REQUIRED ACTIONS:
1) In the prison arts article, how many of the women in the circle are serving life sentences for murder?
2) Reproduce word for word the part of the prison arts article between "For Neal, Ensler" and "beings with value.", inclusive.

An arts program is helping inmates share the harsh realities of prison in the hope of helping at-risk girls avoid the same fate.

THIS STORY ORIGINALLY APPEARED IN THE MIAMI HERALD ON OCTOBER 14, 2007.

On a miserable gray day near the edge of the Everglades, past thickets of razor wire, doors guarded 24/7, past the sounds of a woman screaming at the voices in her head, a dozen women sit in a circle in a place they call Wellness.

In this bright room with its under-the-sea mural, these women with terrible stories to tell and hard experiences to share become writers, dancers, performers, poets, artists, singers, playwrights.

Outside of this circle, an oasis that is created for two hours each Saturday, 11 of the women are inmates at the Broward Correctional Institution in Pembroke Pines. Eight are serving life sentences for murder. And in the years before their crimes, many of these perpetrators also were the victims of violence and abuse.

In the past 13 years, dozens of female inmates have shared their stories with Leslie Neal, an associate professor of dance at Florida International University and founder of ArtSpring, a nonprofit organization that brings an arts program called Inside Out to women in prison.

On Thursday, some of that painful, creative work goes public at Any One of Us: Words from Prison. A benefit featuring Vagina Monologues creator Eve Ensler and singer-songwriter Amy Carol Webb, the event -- staged by Neal, with original music by Webb, dance pieces, video of prisoners talking about their lives and readings by a cast that includes community leaders and former inmates -- is set for 8 p.m. at Miami's Gusman Center for the Performing Arts.

For Neal, Ensler and the many volunteers who bring writing workshops and the cathartic power of the arts into prisons, passion for the work is based on two ideas: that artistic expression really can be a tool for healing and change, and that women who have been locked away from the world are still human beings with value.

RECORDED INFORMATION:
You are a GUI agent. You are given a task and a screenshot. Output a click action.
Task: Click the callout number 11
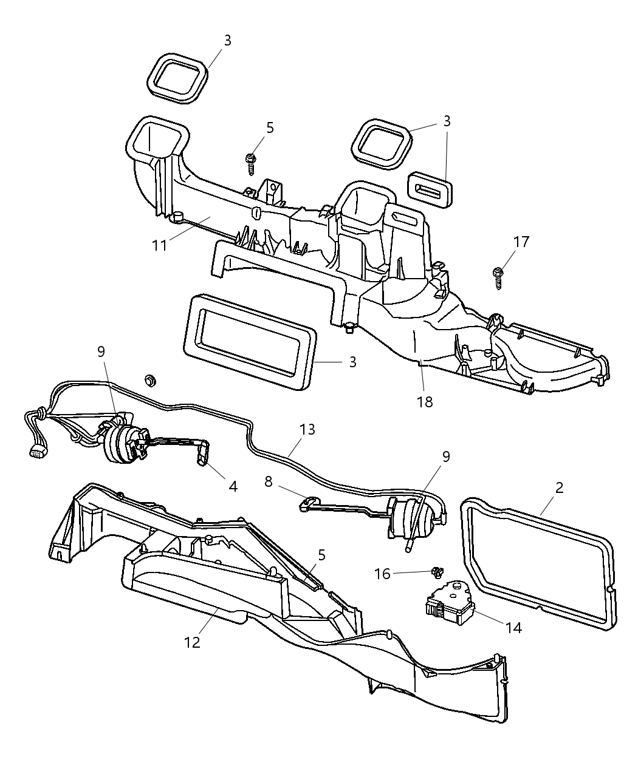pyautogui.click(x=159, y=246)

ANSWERS FOR THIS EXERCISE:
1) Eight

2)
For Neal, Ensler and the many volunteers who bring writing workshops and the cathartic power of the arts into prisons, passion for the work is based on two ideas: that artistic expression really can be a tool for healing and change, and that women who have been locked away from the world are still human beings with value.